A Town That Laughed by Manu Bhattathiri, Aleph Book Company, 2018


Manu Bhattathiri’s first novel, The Town That Laughed, evokes the time-worn literary device of weaving a fictional narrative through the diverse spaces and assortment of characters in a small town. Sundara Ramaswamy’s landmark Tamil novel Oru Puliyamarathin Kathai (in English translation, Tamarind History) is a remarkable portrait of Nagercoil, a town near the southernmost tip of peninsular India, in the first decade after Independence. We have, of course, R.K. Narayan’s finely imagined small town, Malgudi. The small-town novel offers an ideal canvas to explore certain dimensions of collective existence – sociology, culture and politics – while at the same time charting the destinies of individual characters.


The Town That Laughed fits right into this genre, but with a greater focus on the psychology of individuals. This story of Karuthapuzha, a town by a river of the same name, travels through many typical sites: apart from private residences, it takes in the riverbank, bus stand, tea stall, police station, toddy shop, photo studio, market street, barber shop, primary school, orchards and the myriad pathways that inter-link these locations. But the main narrative is so intensely focused on people that the town doesn’t seem to have a story of its own.


Instead, the town lends the larger story two egregious traits: its tendency to exploit and punish the weak-willed, and its penchant for “collective, mindless, vindictiveness.” It is said that staying in the same place for too long makes one mean, as a way of explaining the sporadic meanness of the inhabitants of a small town. In the novel, this quality is central to the story, which explores the effects of such cruelty on the destinies of two unfortunate men who are quite different from each other.


The first is Paachu Yemaan, a just-retired Inspector of police who is traumatized by the loss of power and status, not to mention the sudden onset of inactivity that routinely follows superannuation. The situation is made worse by the fact that during his working life, Paachu had freely abused his power, terrorized petty criminals and generally lorded it over his fellow citizens of Karuthapuzha. Now, in order to recover the glory of his former self, Paachu takes certain steps within his own household that can only be described as foolish, like putting on his now-defunct uniform every morning before visiting the latrine or giving vent to the fantasy that his little niece, still in primary school, will also grow up to become an all-powerful police inspector. The traditional privilege and authority accorded to him as the male head of the house, comprising his sweet-natured wife Sharada and niece Priya, protects Paachu from well-earned ridicule. He is not so fortunate when he tries to meddle in the affairs of the police station. Not only is he rebuffed, but he’s also made the butt of endless jokes by the incumbent inspector Janardhanan and his subordinates, who don’t owe Paachu any loyalty for past favours. Janardhanan is especially offended by Paachu’s expectation that he be allowed use of the police jeep for running household errands.
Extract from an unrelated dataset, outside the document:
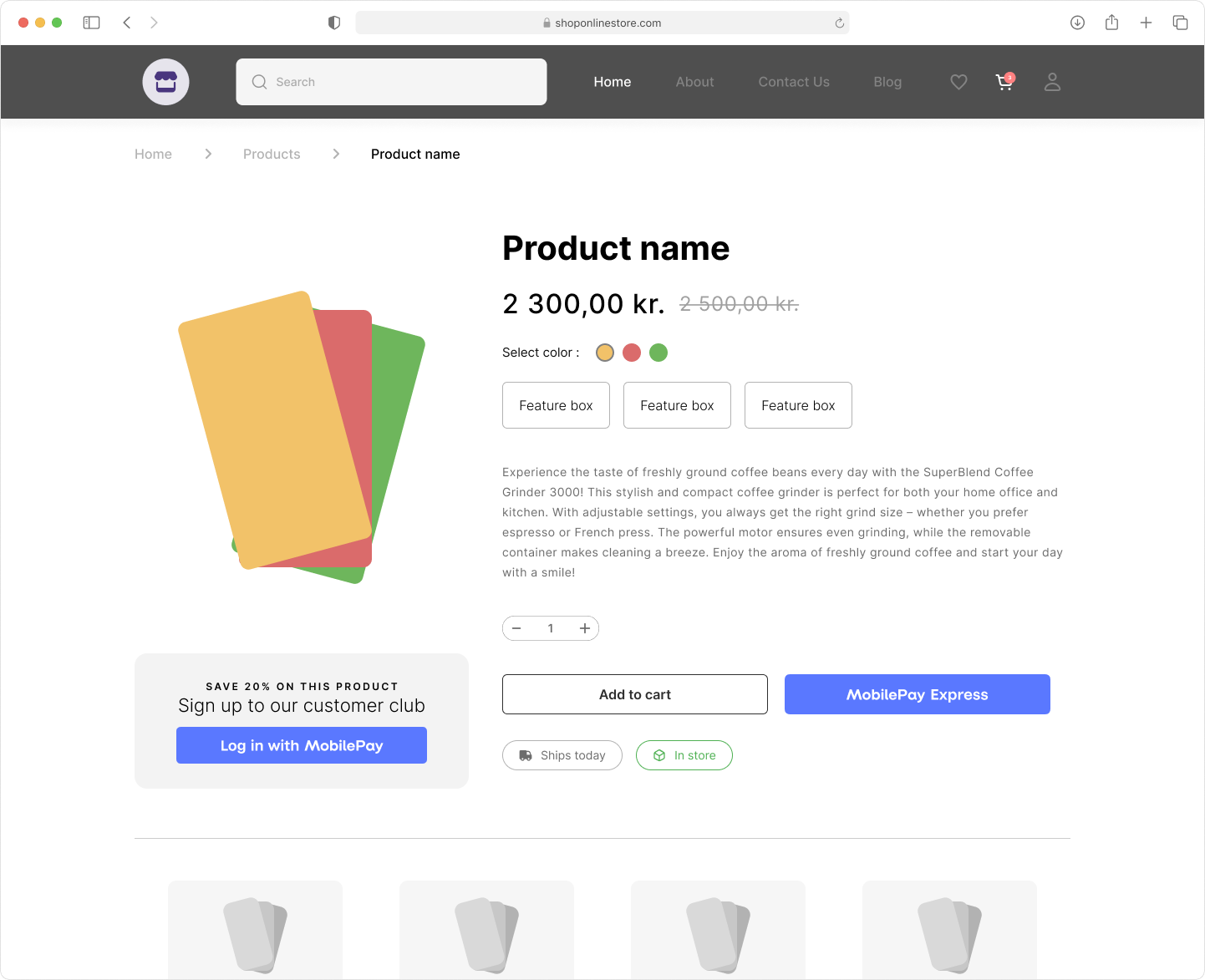Viewport: 1205px width, 980px height.
Task: Click the store logo in the header
Action: click(x=165, y=82)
Soon the whole town is laughing at Paachu.


The other victim of the town’s mean streak is Joby, the odd-job man turned incurable alcoholic. From the ranks of the working class poor, Joby has spent his youth looking vainly for his place in the world, and a few careless mistakes have launched him on the painfully erratic trajectory of a whole-time drunk. His quest for love, clouded by haze of alcohol, turns out to be a non-starter. His passion for Saraswati, a teacher, is furiously imagined but fails to actualise even to a small degree. His fortuitous marriage to the orphan, Rosykutty, an enigmatically silent woman of hidden strengths, also turns out to be a failure, because Joby is too damaged in the head to even conceive of being a good husband. As a result, Joby becomes a self-loathing regular at the toddy shop, reduced to entertaining fellow tipplers with incoherent tales from his despicable life.
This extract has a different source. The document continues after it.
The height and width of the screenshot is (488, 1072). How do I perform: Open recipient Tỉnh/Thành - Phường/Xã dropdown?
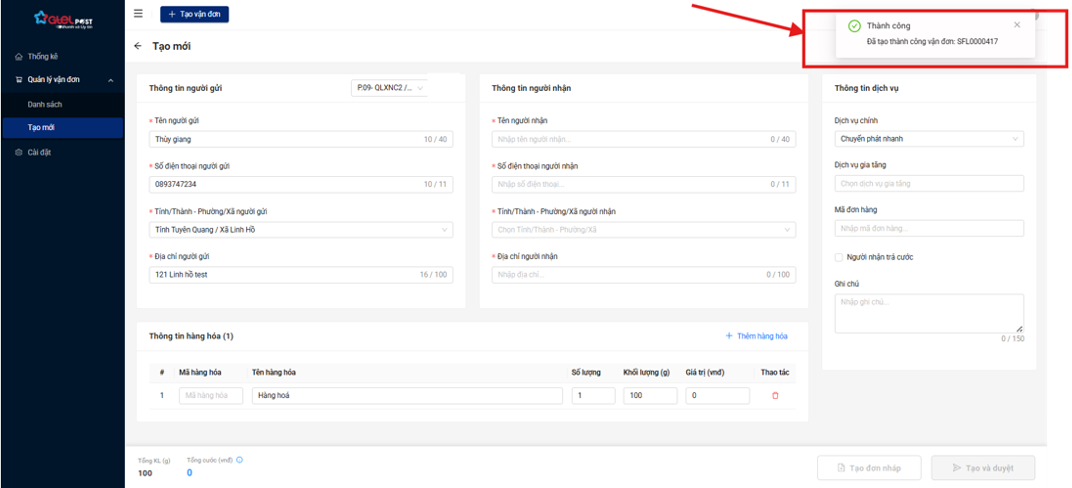644,230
Bhattathiri affords us a close look at the minds and hearts of both characters in what can only be called portraits in fractured masculinity. His description of the two men is sharp, subtle and authentic, lending an air of credibility and coherence to the absurd turns of their evidently deluded minds. The supporting cast of characters – Sharada and Priya, Rosykutty, Janardhanan, Bumru and other policemen, Barber Sureshan with a heart of gold, the villainous Varky and the ever-maladroit antique-dealer Paciera – is finely drawn as well.


Bhattathiri has a remarkable gift for capturing the comic and the absurd in everyday life. He has little Priya providing elaborate commentary on an ongoing love affair between Kannan Maash and Ambili teacher in her school, addressing herself to a dog instead of Joby because of Paachu’s absurd rule that child and man should never talk to each other. Here is oversexed Inspector Janardhanan addressing his luckless audience made up of constables in his police station:


‘Kimivahi madhuraanaam mandanam nakriteenam?’ he enquired, before translating: ‘What, pray, is not ornamental upon a beautiful form? Anything, anything, will only add to the beauty of one whom nature had endowed with a magnificent form...’
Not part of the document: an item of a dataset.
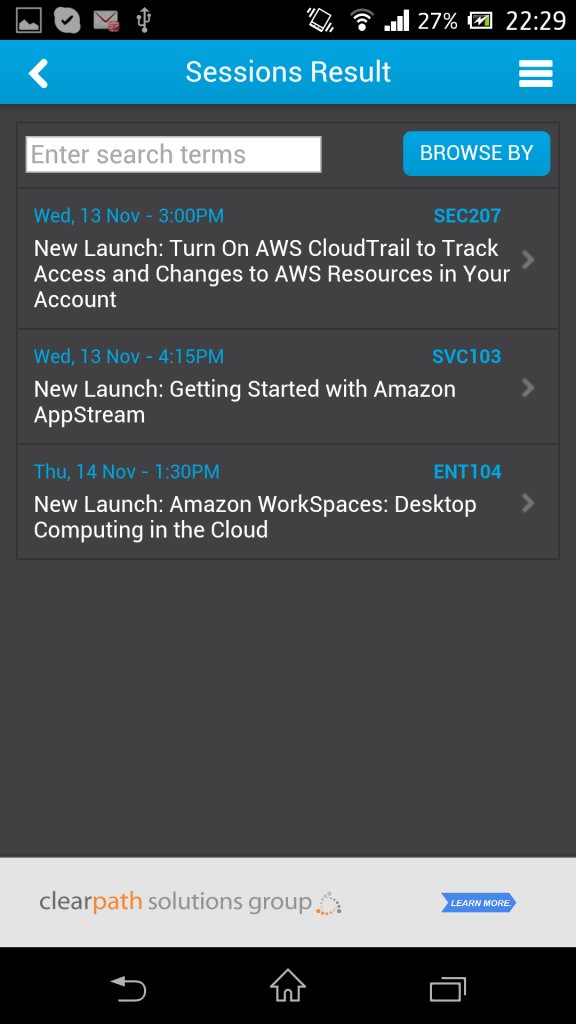This screenshot has height=1024, width=576.
Task: Tap the Android back navigation button
Action: [128, 988]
The Town That Laughed is a highly original work, composed using elegant, accessible, diction and presented in clear syntax, making for a delightful read. Revolutionary poets like Neruda may exhort us to ‘come and see the blood on the streets’ but it takes an unpretentious writer like Bhattathiri to show us what actually happens in the ordinary streets of our ordinary towns, populated by ordinary minds—which means most of us, naturally—seeking the banal glories of a given, and inexorably perverse, world. As with most original works, it’s hard to say where we have arrived after the enjoyable, illuminating ride through the fascinating environs of Karuthapuzha. It’s a question that is perhaps best left to the accretions of our literary future.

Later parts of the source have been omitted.